By marrying our bakery and chocolate-making endeavours, we’ve also created a low-waste model that reincorporates would-be waste materials back into our products, and ensures that the deep level of knowledge we have about the ingredients in our chocolate extends to all the ingredients in the inclusions we use, too.
We have been working on seeking a higher quality, more traceable milk powder supply and we have found our best one yet with the milk powder that are sourcing from Switzerland. The Swiss dairy regulations are the most stringent in the world and this roller-dried whole milk powder retains as much of the flavour and goodness of the milk as possible in the drying process.
We’ll never use any non-cocoa derived fats, such as vegetable oils or palm oils, nor ultra-processed ingredients such as lecithins or other emulsifiers.
Our Packaging Decisions Are Mindful
Our approach to packaging is simple. The packaging should do the job it needs to do, to transport the food safely to you, the consumer, while explaining what is inside the packaging both in factual and more broad terms such as displaying the care and attention we put into all of what we do.

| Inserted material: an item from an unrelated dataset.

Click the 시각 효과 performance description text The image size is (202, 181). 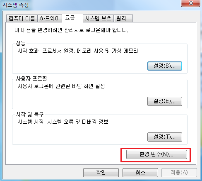[x=78, y=51]
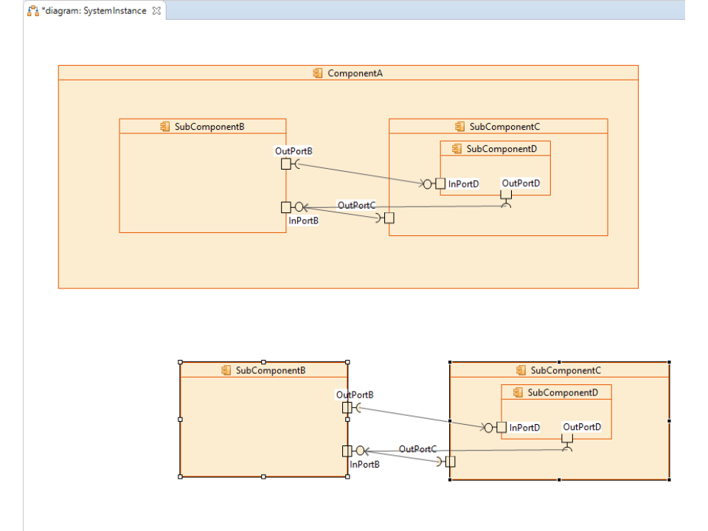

At the same time, ideally it will leave almost no trace. Every time we create a new product we think as one of our first steps - is this something that we will be able to package in recyclable materials? If not, we won’t make it.
All of our packaging is either fully recyclable or home compostable and we will always explain how to dispose of it in the most sustainable way on the pack itself.
We Pursue Continuous Improvement to Evolve with the Times
Our quest to be truly ethical doesn't have an endpoint. We're continually seeking ways to better our practices, to make a more significant impact, and to genuinely live up to the title of an 'ethical chocolate company'.
In our quest for continuous improvement, we are currently looking at improving the following:
Improving our relationships with farmers by sharing more information.
Sourcing a more traceable sugar.
Being more transparent externally with the prices we pay for cocoa.